ALPN makes it possible to serve different application-level protocols (e.g.
HTTP/1.1, HTTP/2, HTTP/3) from the same network endpoint, with the choice of
application-level protocol made at the TLS protocol level. This means that the
choice of application-level protocol is secure; it happens at the same protocol
level as the checking of digital certificates. It also improves performance when
establishing a network connection, because the negociation of application
protocol is made during the initial handshake, without requiring multiple back
and forth network messages.
Alternative historic methods for selecting an application-level protocol include
the STARTTLS “connection upgrade” mechanism used for SMTP and IMAP for example,
and the “Upgrade” HTTP header used for protocol upgrade.
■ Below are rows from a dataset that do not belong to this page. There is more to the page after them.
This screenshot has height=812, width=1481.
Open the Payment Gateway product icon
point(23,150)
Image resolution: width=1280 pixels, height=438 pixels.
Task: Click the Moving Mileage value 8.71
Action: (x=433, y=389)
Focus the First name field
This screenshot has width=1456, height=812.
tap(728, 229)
These either have
security problems (e.g. “STARTTLS stripping” to block connection upgrade) or
performance problems. RFC 9325 “Recommendations for Secure Use of Transport
Layer Security (TLS) and Datagram Transport Layer Security (DTLS)” states that
“TLS implementations (both client- and server-side) MUST support” ALPN.
In the particular example that motivated my interest in ALPN for Emacs, version
17 of the PostgreSQL database includes a new ALPN-based “direct TLS” connection
mode, as an alternative to its historical STARTTLS-like connection upgrade
mechanism. For a service provider who makes it possible to access PostgreSQL
over the internet, there are many benefits to the new ALPN-based mechanism, such
as allowing the use of commercial “TLS gateways” (that do no application-level
processing) as entrypoints to their network. I expect that over time, an
increasing proportion of internet services will require ALPN.